Probablemente, si se busca ubicar y comprender mejor el desastroso proceso emprendido por el Presidente Andrés Pastrana (1998-2002) y horadado por las FARC, sería pertinente tener en cuenta el aporte analítico de trabajos como el de Walter. Con base en un minucioso análisis de 72 guerras internas (de base política, étnica, o religiosa) que se iniciaron entre 1940 y 1992, Walter arriba a conclusiones rigurosas y sugerentes.

Ante todo se propone responder a un enigma fundamental de los estudios políticos e internacionales sobre la guerra y su resolución: el por qué llevar a los combatientes a una mesa y responder a sus demandas no garantiza alcanzar la paz. Sólo el 51% de los 72 conflictos mencionados conocieron procesos de negociación. Llamativamente, en el mundo el 43% de los acuerdos de paz firmados luego de una negociación jamás se han implementado y los contrincantes volvieron a combatir. Así, la gran mayoría de las guerras civiles iniciadas en aquel período no han culminado de modo pacífico, sino que terminaron con el exterminio o con la capitulación de una de las partes.

Los más citados enfoques que buscan explicar la recurrencia a la guerra son de dos tipos: por un lado, el enfoque racionalista que postula que los cálculos costo-beneficio de los actores armados son los que dificultan un acuerdo positivo a un conflicto, y por otro lado, el enfoque idealista que señala que las emociones y los valores envueltos en una guerra interna son los que impiden alcanzar una salida no bélica.

A su vez, las más acreditadas teorías que intentan explanar la terminación pacífica de las guerras domésticas se pueden también agrupar en dos. Por una parte están las que analizan las salidas negociadas en función de las condiciones económicas, políticas y militares imperantes en el campo de batalla. Según ésas, si dichas condiciones empujan a las partes a negociar, el resultado previsible será un arreglo exitoso. Por otra parte sobresalen las que hacen énfasis en la disposición de los adversarios para resolver los conflictos de interés subyacentes.
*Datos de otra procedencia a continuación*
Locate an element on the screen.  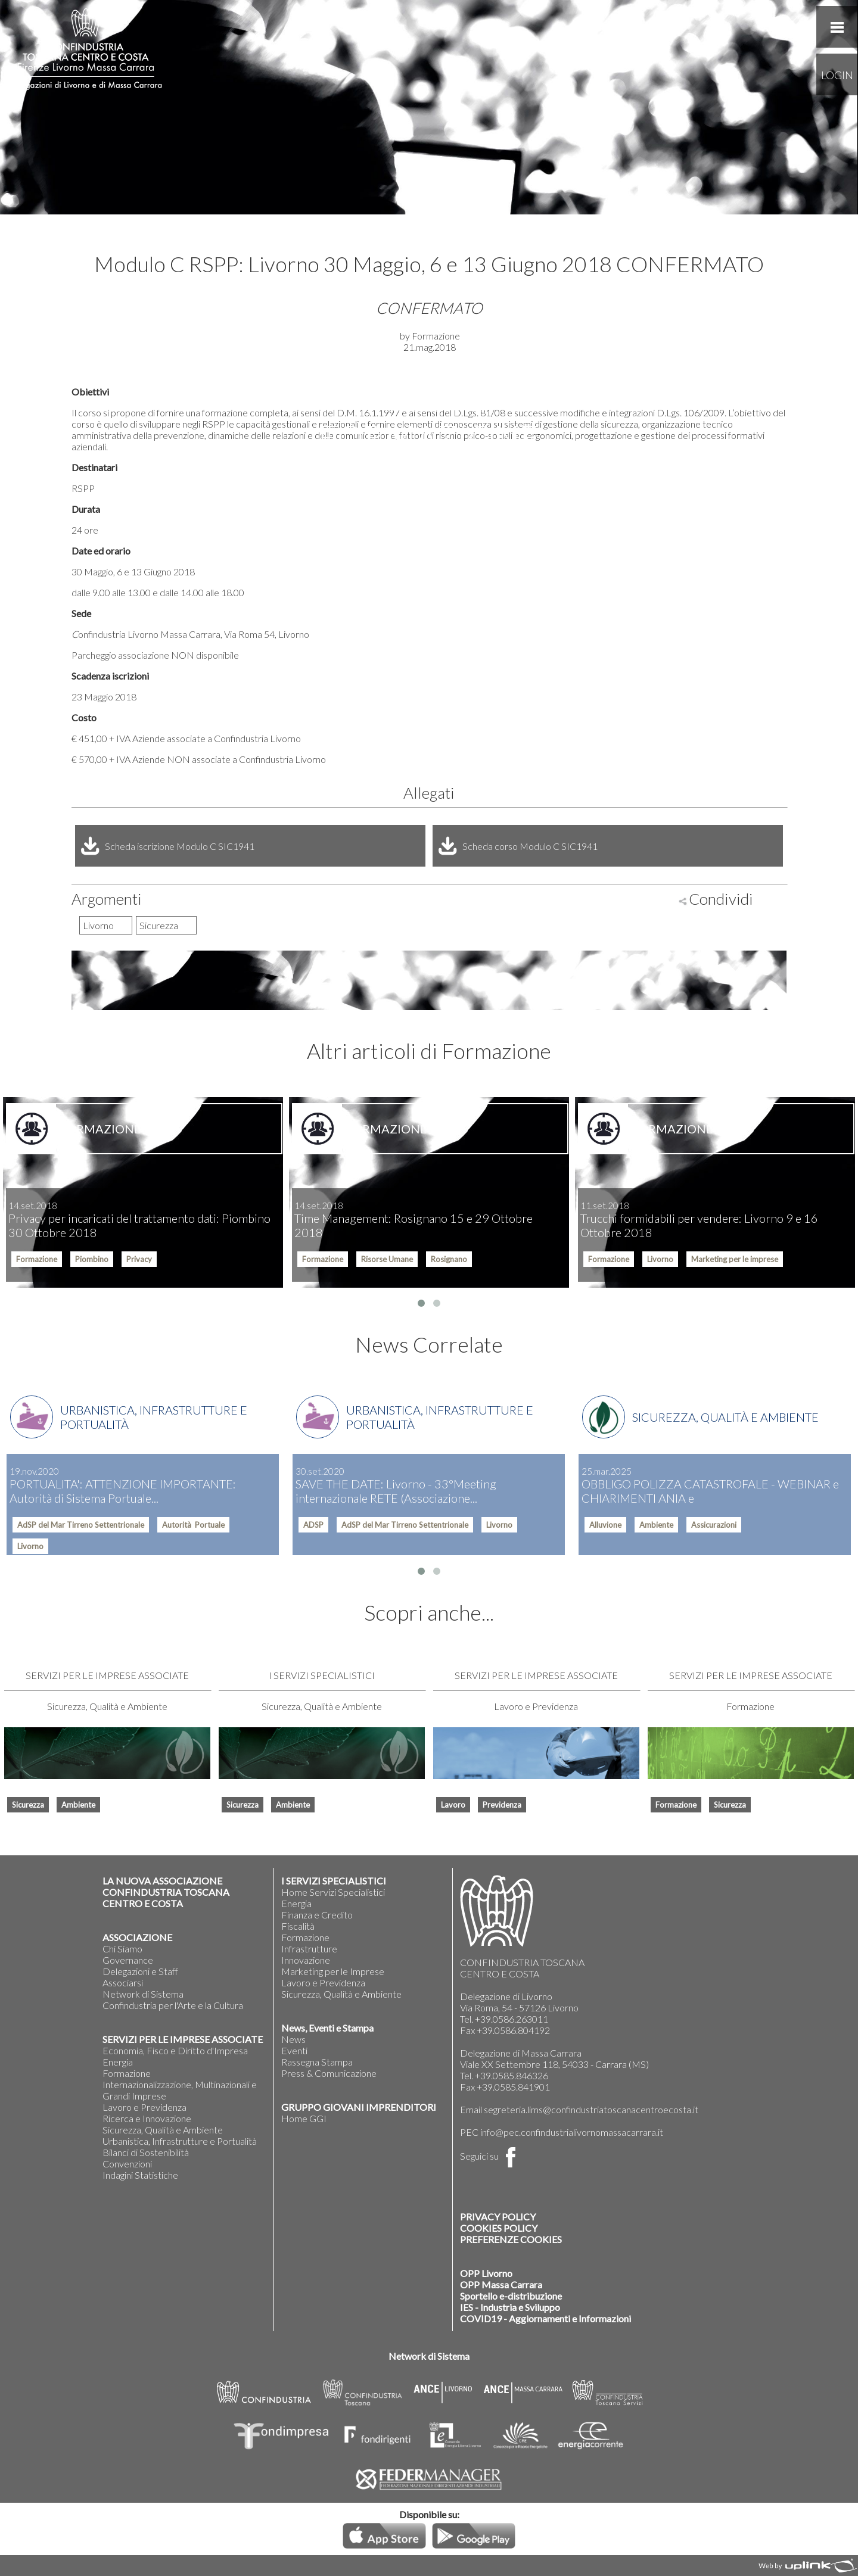
PORTUALITA': ATTENZIONE IMPORTANTE: Autorità di Sistema Portuale... is located at coordinates (123, 1485).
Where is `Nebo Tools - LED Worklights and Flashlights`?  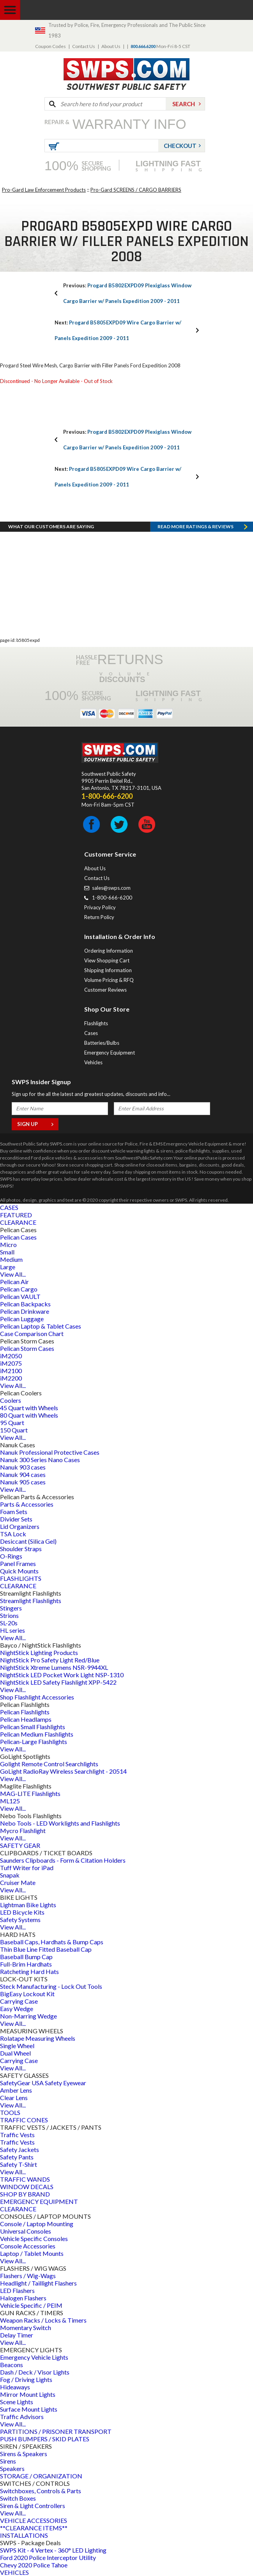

Si las partes están dispuestas a hacer concesiones, el desenlace predecible será un pacto exitoso.

Mediante una combinación de metodología cuantitativa y estudios de caso comparativos, Barbara Walter muestra en detalle y con fundamentos por qué aquellas aproximaciones son incapaces de elucidar la efectiva culminación de los conflictos armados internos. En esencia, los hallazgos de su investigación le muestran que la teoría del “compromiso creíble” es mucho más adecuada para esclarecer la finalización exitosa de esas guerras.

Según ésta, el fracaso de las soluciones negociadas obedece a la ausencia de un tercero, externo a los adversarios, dotado de voluntad y capacidad para satisfacer tanto las necesidades de garantías para la desmovilización y el desarme de los combatientes, como los requerimientos para asegurar los acuerdos de co-gobierno estipulados. La sensación de enorme vulnerabilidad militar de los participantes de un enfrentamiento bélico y la desconfianza política frente al otro son los dos factores fundamentales a tener en cuenta. El meollo de una salida pacífica a una guerra interna está en las garantías reales de supervivencia de los actores armados, y en la ejecución segura de lo convenido por el Estado y su oponente en materia de poder compartido. Será un tercero, distinto a los bandos enfrentados, el que puede lograr lo anterior. De lo contrario, ni los más plausibles acuerdos concertados y ratificados se pondrán en práctica y los combatientes regresarán, más temprano que tarde, a la lucha armada. Ese tercero capaz de cumplir el compromiso creíble debe reunir tres condiciones. Primera, que la parte interviniente (un Estado o conjunto de estados) tenga intereses tangibles en el caso afectado por una guerra. Segunda, que esté dispuesta a usar la fuerza para garantizar el cumplimiento de lo acordado. Y tercera, que demuestre constante firmeza.

En ese sentido, es indudable que el papel de Estados Unidos en el caso de una pacificación en Colombia será ineludible. El interrogante es si Sudamérica entiende que tiene intereses en juego en el ejemplo colombiano y si está en capacidad de formular una salida pacífica a la guerra en ese país andino.

En esa dirección, a mi entender, Colombia no debe ser objeto de una intervención militar, sino de una injerencia política. Colombia necesita una suerte de nueva Contadora impulsada, en especial, desde Mercosur. Eso implica lo siguiente:

*Al igual que la experiencia en América Central, la nueva Contadora debe ser útil para ofrecer un diagnóstico realista de la situación colombiana, evitar premisas equivocadas y precisar la naturaleza real de la(s) amenaza(s) existente(s).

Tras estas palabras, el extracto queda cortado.